To me, file cabinets are for important documents you need to keep around and
reference very infrequently (tax documents, birth certificate...etc) and not
for things you'll be looking at multiple times during the week.

------
diN0bot
how many horizontal people are programmers? i am both. being horizontal, to
me, is less about thinking differently and more about being a lazy efficient
programmer. i get by with what i can get by on and i focus as exclusively as
possible on the real meat of the project, which in this case is life.

i always viewed finishing what i work on and putting things away as things to
strive for. i've noticed improvements over the years. i've never felt like i
thought differently and 'oh others don't understand.'

thinking that 'vertical' people are magically able to put work into filing
cabinets rather than layer half-finished projects on their desk is like
thinking that i was magically born knowing biology and history. i did well in
school because i worked hard. i was encouraged along that path because i had a
good memory and enjoyed reading and reasoning. maybe those same things are
helping me slide on the horizontal track, whereas vertical folks quickly have
oh shit moments where bills don't get paid and freak out.

------
RiderOfGiraffes
Poll created at <http://news.ycombinator.com/item?id=800047>

------
10ren
I have a couple of manila folders of stuff I'm working on (5-10 sheets in
each).
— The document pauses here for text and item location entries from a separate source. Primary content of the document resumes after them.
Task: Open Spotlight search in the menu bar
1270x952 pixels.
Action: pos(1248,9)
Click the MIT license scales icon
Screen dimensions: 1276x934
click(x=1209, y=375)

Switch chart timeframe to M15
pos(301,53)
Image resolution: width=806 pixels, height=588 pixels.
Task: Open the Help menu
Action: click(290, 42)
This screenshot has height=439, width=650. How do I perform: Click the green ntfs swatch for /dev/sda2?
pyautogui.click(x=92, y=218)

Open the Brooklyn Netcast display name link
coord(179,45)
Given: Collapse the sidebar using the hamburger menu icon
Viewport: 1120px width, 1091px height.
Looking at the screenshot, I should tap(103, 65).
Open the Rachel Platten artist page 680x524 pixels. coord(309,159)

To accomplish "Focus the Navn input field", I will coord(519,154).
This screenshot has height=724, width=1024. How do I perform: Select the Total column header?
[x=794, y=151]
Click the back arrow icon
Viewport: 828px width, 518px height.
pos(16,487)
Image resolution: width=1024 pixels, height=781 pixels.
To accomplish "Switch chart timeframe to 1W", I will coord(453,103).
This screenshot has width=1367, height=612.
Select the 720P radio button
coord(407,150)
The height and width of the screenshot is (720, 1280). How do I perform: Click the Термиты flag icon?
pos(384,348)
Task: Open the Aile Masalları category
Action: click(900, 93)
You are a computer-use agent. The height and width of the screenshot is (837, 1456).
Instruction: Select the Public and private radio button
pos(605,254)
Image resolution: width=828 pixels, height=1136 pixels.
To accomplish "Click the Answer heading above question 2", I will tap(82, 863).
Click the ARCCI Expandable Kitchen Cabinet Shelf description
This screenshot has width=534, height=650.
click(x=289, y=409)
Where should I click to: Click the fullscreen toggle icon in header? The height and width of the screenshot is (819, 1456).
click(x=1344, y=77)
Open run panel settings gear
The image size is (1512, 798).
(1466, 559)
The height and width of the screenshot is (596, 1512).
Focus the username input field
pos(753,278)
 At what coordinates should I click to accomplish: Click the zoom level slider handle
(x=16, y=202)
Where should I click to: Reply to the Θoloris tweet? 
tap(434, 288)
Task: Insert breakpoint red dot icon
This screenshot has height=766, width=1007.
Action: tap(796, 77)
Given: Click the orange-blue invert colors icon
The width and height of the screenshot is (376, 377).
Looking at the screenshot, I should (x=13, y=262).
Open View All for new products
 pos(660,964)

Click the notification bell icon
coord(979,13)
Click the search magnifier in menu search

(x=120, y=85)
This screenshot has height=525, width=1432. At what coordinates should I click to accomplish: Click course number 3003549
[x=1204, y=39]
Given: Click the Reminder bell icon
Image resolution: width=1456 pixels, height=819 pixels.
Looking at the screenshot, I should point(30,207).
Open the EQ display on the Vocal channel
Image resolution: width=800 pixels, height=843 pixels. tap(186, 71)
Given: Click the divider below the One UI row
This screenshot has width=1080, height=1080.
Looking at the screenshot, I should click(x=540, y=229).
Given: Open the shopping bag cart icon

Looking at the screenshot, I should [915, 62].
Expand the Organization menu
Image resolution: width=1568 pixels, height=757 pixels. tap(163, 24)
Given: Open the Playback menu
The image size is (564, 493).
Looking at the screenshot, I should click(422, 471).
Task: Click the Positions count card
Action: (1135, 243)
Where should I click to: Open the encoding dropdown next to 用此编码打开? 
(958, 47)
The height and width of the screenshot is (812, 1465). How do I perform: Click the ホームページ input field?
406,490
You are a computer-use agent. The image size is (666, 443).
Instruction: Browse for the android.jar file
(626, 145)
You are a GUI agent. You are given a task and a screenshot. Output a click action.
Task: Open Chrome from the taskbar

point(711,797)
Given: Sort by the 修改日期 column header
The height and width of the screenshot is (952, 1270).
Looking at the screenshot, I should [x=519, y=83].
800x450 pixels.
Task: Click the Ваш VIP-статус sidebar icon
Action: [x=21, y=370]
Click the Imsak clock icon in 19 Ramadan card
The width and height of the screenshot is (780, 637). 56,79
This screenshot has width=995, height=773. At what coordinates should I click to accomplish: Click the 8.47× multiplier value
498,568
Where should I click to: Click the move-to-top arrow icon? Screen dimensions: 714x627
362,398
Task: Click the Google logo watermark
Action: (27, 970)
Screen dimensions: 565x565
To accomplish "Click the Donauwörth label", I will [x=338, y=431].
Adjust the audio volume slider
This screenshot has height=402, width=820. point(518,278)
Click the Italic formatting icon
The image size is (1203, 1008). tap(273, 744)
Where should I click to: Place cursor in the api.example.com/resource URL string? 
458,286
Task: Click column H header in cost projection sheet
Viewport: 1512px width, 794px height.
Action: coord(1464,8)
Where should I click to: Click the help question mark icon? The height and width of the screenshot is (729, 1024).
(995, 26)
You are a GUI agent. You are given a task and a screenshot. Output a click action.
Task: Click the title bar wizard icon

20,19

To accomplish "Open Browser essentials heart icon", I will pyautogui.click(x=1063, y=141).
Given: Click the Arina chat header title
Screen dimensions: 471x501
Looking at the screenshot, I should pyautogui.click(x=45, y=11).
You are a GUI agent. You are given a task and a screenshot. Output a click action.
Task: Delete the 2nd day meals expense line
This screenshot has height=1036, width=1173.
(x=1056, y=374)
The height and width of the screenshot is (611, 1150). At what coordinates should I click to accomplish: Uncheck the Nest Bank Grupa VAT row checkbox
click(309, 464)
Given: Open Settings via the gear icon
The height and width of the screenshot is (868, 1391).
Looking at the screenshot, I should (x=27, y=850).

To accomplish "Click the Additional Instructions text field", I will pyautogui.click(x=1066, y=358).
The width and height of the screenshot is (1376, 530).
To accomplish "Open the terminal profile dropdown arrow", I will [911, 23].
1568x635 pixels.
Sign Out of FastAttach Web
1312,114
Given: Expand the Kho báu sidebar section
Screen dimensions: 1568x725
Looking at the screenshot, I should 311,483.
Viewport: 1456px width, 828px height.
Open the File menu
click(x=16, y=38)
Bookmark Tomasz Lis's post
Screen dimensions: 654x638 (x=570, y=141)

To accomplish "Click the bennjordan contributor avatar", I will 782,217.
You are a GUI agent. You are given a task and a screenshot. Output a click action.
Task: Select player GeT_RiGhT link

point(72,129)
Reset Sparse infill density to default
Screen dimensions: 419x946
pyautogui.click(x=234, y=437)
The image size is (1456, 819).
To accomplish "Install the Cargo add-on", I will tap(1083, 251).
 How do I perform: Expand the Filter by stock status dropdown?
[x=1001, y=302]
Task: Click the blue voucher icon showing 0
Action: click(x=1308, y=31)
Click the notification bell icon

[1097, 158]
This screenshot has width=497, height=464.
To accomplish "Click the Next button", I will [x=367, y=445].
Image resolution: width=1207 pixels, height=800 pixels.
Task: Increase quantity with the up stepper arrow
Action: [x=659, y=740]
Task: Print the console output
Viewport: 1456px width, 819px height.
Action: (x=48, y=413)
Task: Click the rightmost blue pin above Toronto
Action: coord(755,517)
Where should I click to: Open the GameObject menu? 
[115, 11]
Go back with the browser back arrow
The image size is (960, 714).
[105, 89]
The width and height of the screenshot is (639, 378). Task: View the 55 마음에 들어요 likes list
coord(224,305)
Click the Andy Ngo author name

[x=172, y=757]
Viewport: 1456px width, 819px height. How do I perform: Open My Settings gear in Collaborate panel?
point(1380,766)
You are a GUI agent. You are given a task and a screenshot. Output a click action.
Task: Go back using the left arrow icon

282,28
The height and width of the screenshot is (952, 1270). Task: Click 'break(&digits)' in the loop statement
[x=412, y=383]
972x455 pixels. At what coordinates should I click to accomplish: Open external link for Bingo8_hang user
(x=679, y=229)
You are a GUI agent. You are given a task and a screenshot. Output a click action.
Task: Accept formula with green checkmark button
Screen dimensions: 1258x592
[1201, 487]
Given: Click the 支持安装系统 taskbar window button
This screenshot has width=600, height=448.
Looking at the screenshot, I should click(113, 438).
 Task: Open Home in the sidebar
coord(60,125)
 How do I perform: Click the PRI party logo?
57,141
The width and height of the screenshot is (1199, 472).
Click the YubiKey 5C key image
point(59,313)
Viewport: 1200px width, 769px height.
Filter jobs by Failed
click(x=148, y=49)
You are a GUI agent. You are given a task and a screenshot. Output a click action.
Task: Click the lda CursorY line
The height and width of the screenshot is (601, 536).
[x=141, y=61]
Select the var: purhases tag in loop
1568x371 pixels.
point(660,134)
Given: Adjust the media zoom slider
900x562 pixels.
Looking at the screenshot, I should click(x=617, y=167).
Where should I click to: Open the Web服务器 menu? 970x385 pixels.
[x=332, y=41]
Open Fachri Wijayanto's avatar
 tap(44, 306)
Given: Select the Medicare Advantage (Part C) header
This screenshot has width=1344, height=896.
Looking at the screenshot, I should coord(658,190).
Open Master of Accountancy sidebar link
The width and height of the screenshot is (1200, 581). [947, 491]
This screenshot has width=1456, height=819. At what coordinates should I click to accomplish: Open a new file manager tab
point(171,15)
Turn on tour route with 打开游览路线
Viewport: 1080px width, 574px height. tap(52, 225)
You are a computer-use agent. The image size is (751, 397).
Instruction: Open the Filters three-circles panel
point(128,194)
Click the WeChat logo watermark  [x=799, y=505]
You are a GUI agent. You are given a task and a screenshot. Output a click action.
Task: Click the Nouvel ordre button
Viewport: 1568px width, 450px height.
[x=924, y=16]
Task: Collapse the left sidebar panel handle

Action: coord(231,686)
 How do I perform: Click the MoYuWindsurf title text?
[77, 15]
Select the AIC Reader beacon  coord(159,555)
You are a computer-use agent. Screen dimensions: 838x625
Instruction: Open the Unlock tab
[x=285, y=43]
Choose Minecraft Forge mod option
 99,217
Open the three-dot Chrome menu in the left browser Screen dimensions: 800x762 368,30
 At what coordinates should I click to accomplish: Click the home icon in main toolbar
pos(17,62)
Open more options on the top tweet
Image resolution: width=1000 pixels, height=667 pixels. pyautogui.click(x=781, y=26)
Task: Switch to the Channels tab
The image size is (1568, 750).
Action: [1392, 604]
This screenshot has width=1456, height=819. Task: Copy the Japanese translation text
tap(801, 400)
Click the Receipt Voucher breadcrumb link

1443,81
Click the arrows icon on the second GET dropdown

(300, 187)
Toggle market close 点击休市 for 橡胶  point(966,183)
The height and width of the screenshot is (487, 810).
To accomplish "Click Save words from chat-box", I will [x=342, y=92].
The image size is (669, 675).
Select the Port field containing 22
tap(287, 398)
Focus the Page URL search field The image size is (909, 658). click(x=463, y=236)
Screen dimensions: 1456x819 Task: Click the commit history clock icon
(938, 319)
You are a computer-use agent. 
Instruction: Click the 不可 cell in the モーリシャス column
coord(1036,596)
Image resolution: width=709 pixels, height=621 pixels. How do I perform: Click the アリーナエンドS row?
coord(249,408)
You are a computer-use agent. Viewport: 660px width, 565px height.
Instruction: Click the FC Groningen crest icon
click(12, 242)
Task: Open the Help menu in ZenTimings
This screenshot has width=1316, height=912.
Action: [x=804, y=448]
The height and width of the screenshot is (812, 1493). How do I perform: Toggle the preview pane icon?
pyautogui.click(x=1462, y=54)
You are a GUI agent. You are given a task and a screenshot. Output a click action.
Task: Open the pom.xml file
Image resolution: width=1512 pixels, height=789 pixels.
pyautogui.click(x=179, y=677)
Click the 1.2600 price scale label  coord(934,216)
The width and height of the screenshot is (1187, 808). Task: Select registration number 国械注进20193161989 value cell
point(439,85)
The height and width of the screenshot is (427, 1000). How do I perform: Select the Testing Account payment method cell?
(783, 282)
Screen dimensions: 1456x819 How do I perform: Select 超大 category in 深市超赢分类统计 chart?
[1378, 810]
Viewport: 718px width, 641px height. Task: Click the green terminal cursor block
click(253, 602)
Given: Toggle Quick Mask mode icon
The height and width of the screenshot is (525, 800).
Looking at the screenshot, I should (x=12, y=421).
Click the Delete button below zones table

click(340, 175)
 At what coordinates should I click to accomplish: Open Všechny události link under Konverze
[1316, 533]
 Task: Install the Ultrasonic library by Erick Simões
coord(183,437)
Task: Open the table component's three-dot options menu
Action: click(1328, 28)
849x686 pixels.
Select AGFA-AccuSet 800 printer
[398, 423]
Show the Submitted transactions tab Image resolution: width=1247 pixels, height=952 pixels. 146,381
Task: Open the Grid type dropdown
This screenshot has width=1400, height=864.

These sit on the floor next to my desk. My desk top is clear (apart
from pc, speakers, kb, phone etc).

------
warpstone
Horizontal!

Holy crap. I never realized it either, but this would explain how I never seem
to mesh well with the vertical systems most administrators use.

------
adamc
Horizontal. I think of my stack as a priority queue. If nothing ever makes a
note important again, it sinks to the bottom.

------
diiq
Horizontal; thank God I'm an artist --- I can fill the studio with incomplete
work and no one bats an eye.

------
RiderOfGiraffes
Horizontal. Definitely horizontal, but trying to be more vertical.

------
oink
I'm not sure. I'm quick to toss stuff out.